HOW TO AVOID LOSING THINGS
1. Bark like a dog
Barking like a dog every time you put your item down will make you more consciously aware of the moment in which the item left your hands and help prevent you forgetting where you were when this happened.
2. Pinch your arm
A simple physical action like pinching your arm when you put your keys down will help act as a mental marker, making you more cognitively aware of the action and therefore more likely to remember where you were when you misplaced your keys.
3. Stick a label on it
Put a name label in your item and handwrite a number on it. When leaving the house, run through the numbers of the items you should have on you and you are less likely to lose them. Labelling your items will also help ensure they are returned if they do go missing.
4. Compliment your possessions
Give the item a funny sounding name or pay it a compliment every time you put it down. For example, “I’ll let you sunbathe here by the window, Percy the Pen”. The bizarre behavior will help you consciously remember where you left it behind.
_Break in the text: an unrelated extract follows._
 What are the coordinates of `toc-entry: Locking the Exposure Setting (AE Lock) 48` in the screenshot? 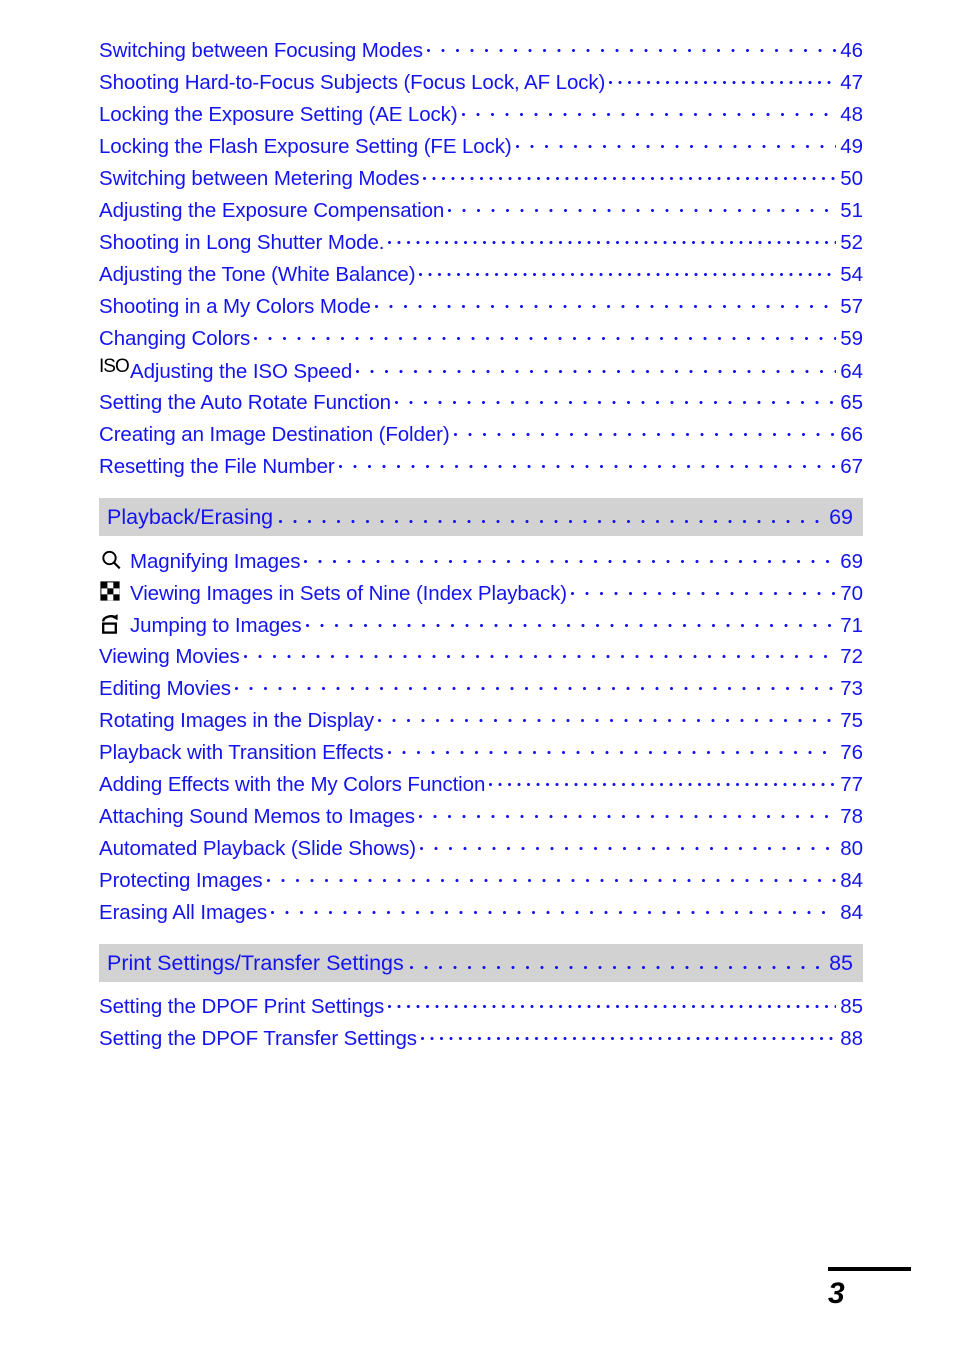 It's located at (481, 116).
5. Become a creature of habit
Put things in obvious places, not unusual places thinking that it’ll help you remember where they are. Placing items in the same place will form a habit and make it easier to find, using muscle memory. The human brain quickly establishes a pattern when we place things in the same place without having to think about it, which is why we always reach to the same cupboard for a mug when making a cup of tea, for example.
6. Colour code
Our attention and behaviour can be affected by colour. Choose a colour you don’t like and attach something of that colour to the item before you put it away. You are much more likely to remember a colour you don’t often, than one that you like and is probably all around you.